## Exercise description:
Beginning with the line that holds "Task: Open the المحاسبة menu", copy each line through the end of the material below, exactly and with no pictures.

## Given entries:
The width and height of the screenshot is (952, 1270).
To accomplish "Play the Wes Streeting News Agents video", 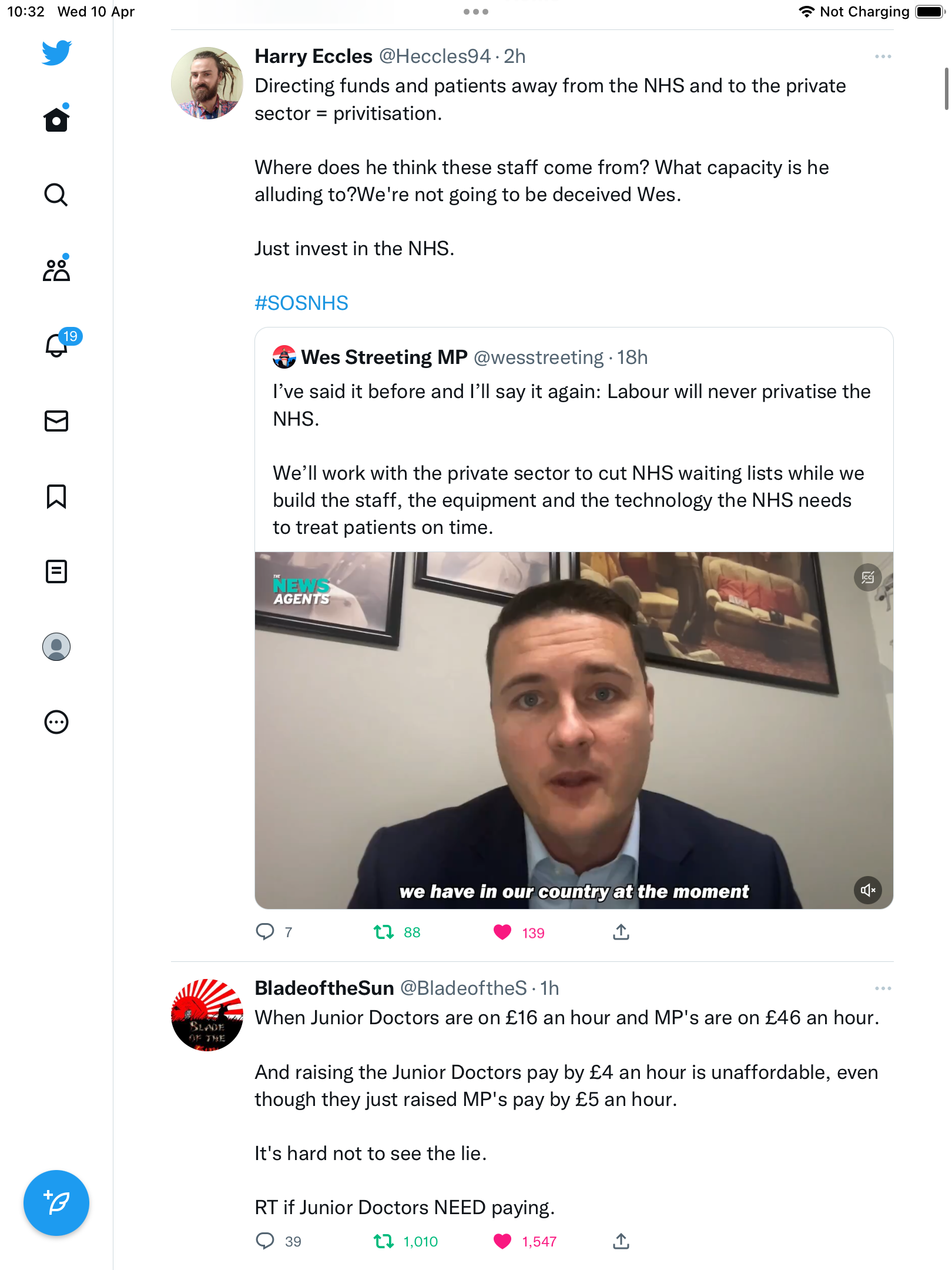I will [x=574, y=730].
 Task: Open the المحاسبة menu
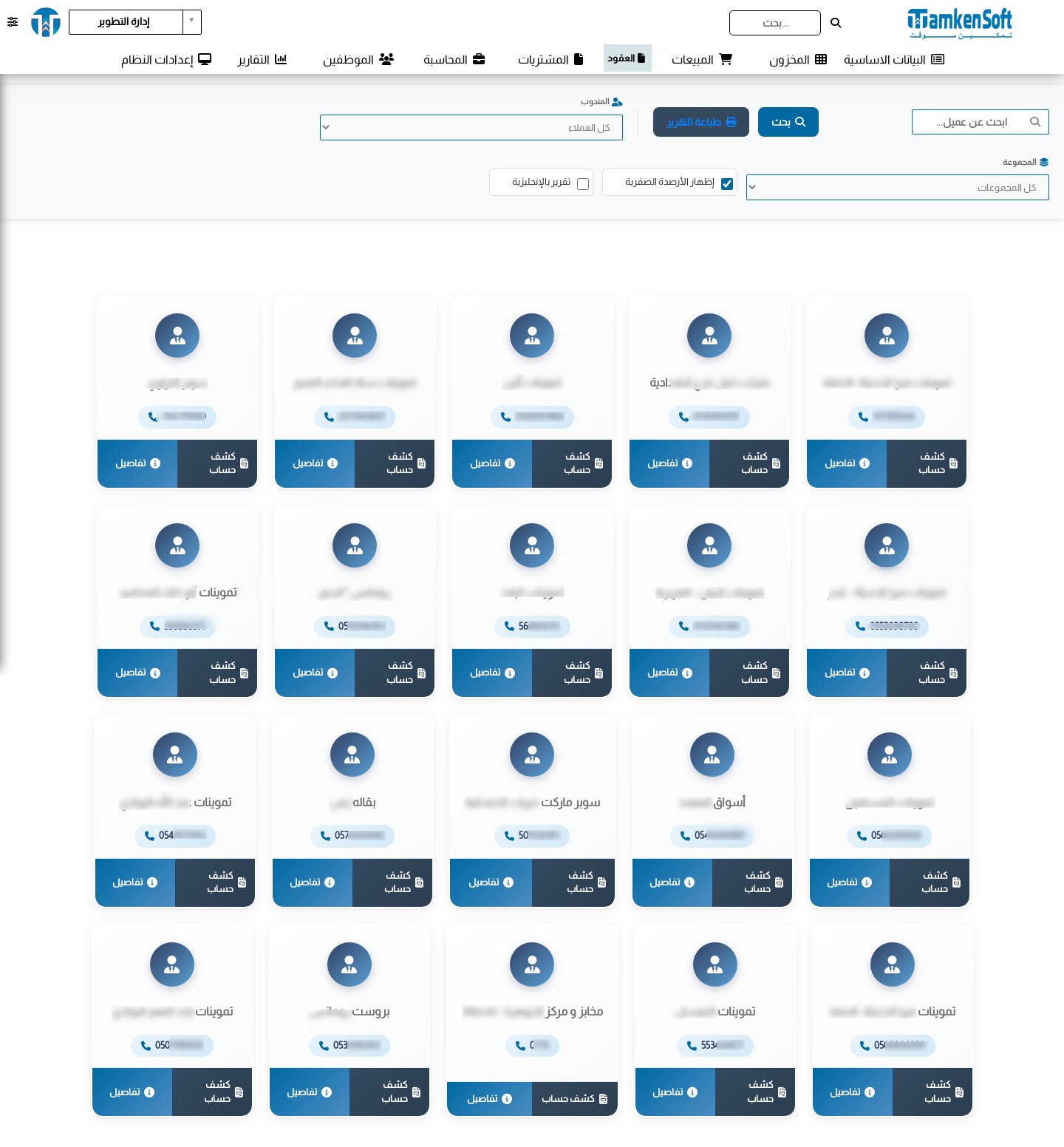point(454,59)
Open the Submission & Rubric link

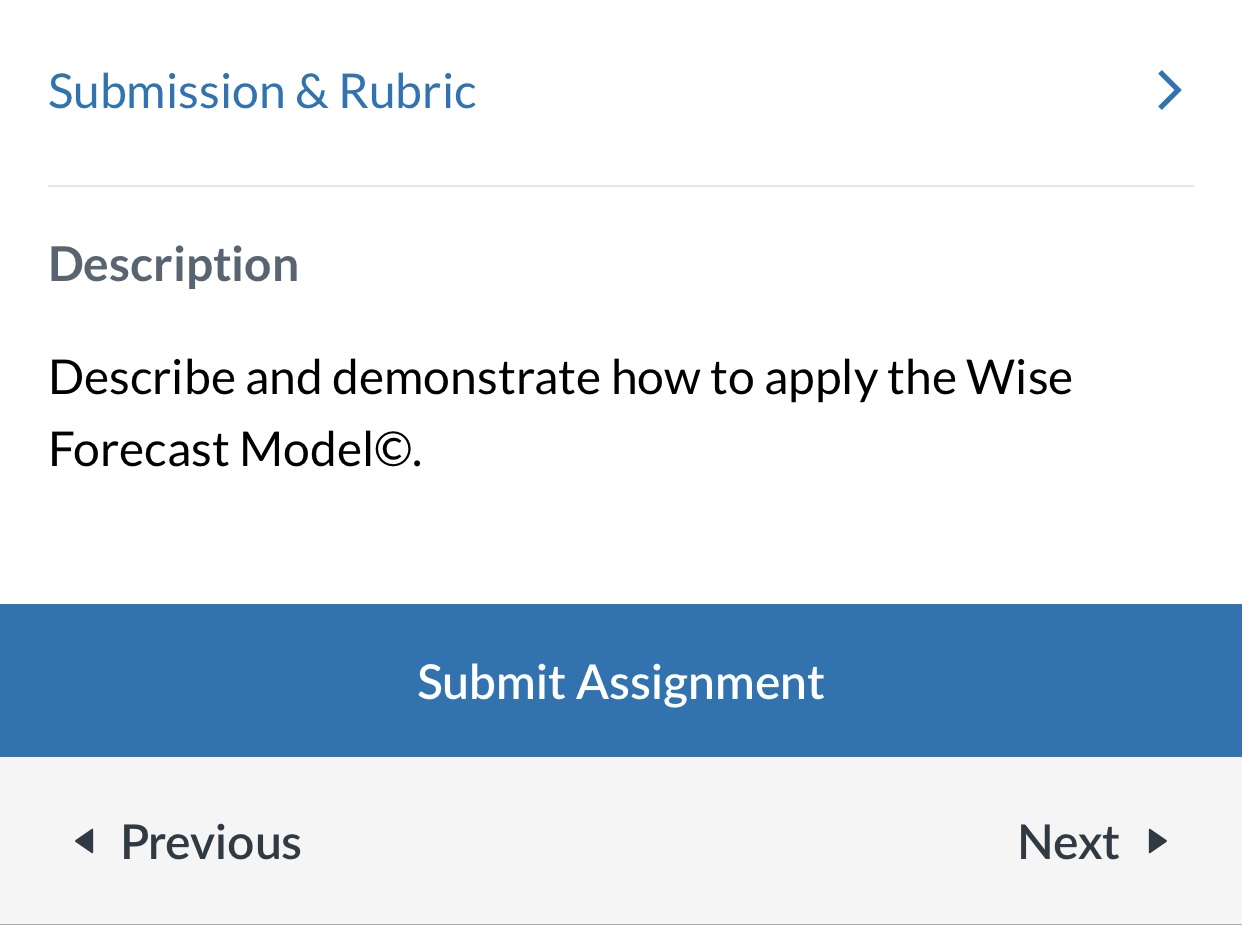coord(262,92)
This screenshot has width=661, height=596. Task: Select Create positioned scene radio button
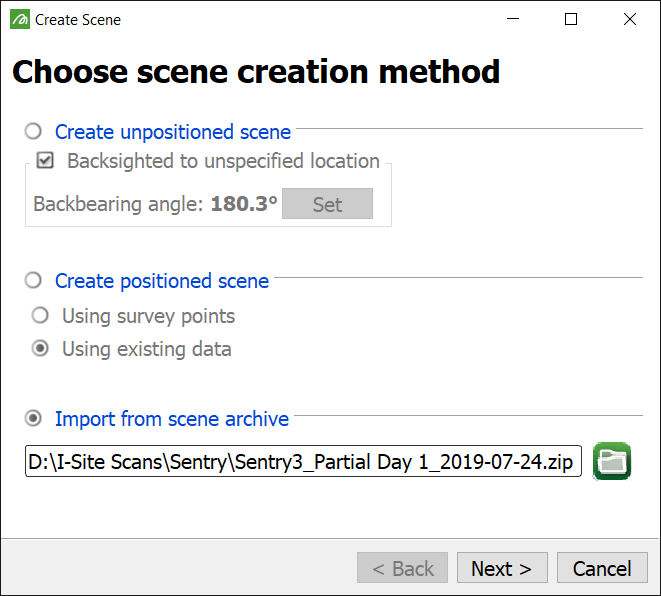point(33,280)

## Your solution:
 Task: Open the المحاسبة menu
point(454,59)
Open the Submission & Rubric link

coord(262,92)
This screenshot has width=661, height=596. Task: Select Create positioned scene radio button
point(33,280)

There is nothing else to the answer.